------ Records supplied

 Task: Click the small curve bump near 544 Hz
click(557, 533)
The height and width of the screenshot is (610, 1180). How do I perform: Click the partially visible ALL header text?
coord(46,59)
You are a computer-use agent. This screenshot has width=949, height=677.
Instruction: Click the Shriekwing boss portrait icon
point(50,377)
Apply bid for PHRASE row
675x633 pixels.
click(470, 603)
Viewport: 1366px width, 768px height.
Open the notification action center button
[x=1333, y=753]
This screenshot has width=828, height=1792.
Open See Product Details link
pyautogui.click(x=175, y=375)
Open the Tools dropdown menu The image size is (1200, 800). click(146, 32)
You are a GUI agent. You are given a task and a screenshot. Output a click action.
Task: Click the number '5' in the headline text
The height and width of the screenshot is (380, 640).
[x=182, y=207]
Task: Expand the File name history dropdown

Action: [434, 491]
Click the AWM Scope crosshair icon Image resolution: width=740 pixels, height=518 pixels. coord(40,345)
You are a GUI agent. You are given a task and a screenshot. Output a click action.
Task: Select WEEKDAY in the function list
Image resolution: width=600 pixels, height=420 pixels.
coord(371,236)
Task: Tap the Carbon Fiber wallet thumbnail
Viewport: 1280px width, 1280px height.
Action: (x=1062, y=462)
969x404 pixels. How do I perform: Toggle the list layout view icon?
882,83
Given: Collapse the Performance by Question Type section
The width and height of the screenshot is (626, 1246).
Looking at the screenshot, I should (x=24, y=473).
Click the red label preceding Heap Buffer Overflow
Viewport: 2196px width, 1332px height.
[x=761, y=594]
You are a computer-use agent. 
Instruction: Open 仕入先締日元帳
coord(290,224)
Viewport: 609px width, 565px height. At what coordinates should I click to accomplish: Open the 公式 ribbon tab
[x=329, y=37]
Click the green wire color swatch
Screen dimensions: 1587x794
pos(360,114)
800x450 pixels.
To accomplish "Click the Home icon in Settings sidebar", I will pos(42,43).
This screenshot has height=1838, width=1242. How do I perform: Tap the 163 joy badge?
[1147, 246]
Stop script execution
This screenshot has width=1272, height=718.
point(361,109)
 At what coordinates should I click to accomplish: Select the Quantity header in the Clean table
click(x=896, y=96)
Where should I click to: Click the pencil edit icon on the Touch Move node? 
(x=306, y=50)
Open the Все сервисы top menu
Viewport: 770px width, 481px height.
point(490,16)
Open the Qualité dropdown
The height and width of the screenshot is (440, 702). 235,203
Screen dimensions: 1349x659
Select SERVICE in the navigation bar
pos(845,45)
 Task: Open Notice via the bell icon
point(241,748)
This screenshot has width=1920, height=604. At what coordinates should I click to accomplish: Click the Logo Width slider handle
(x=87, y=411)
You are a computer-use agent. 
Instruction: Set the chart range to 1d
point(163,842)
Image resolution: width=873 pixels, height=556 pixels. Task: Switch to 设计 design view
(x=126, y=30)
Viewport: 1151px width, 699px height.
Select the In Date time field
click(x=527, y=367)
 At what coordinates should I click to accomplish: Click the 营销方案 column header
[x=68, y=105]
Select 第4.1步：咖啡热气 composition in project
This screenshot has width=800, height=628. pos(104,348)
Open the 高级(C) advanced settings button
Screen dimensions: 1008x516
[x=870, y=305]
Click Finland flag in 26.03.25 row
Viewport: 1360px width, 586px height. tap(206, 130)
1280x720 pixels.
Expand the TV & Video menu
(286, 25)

------------

Description of the task: Locate the line that contains "Where should I", then please quote it and every line after it to the end of the entries above, exactly and with nothing else.

Solution to this task:
Where should I click to: Click the pencil edit icon on the Touch Move node? 
(x=306, y=50)
Open the Все сервисы top menu
Viewport: 770px width, 481px height.
point(490,16)
Open the Qualité dropdown
The height and width of the screenshot is (440, 702). 235,203
Screen dimensions: 1349x659
Select SERVICE in the navigation bar
pos(845,45)
 Task: Open Notice via the bell icon
point(241,748)
This screenshot has width=1920, height=604. At what coordinates should I click to accomplish: Click the Logo Width slider handle
(x=87, y=411)
You are a computer-use agent. 
Instruction: Set the chart range to 1d
point(163,842)
Image resolution: width=873 pixels, height=556 pixels. Task: Switch to 设计 design view
(x=126, y=30)
Viewport: 1151px width, 699px height.
Select the In Date time field
click(x=527, y=367)
 At what coordinates should I click to accomplish: Click the 营销方案 column header
[x=68, y=105]
Select 第4.1步：咖啡热气 composition in project
This screenshot has width=800, height=628. pos(104,348)
Open the 高级(C) advanced settings button
Screen dimensions: 1008x516
[x=870, y=305]
Click Finland flag in 26.03.25 row
Viewport: 1360px width, 586px height. tap(206, 130)
1280x720 pixels.
Expand the TV & Video menu
(286, 25)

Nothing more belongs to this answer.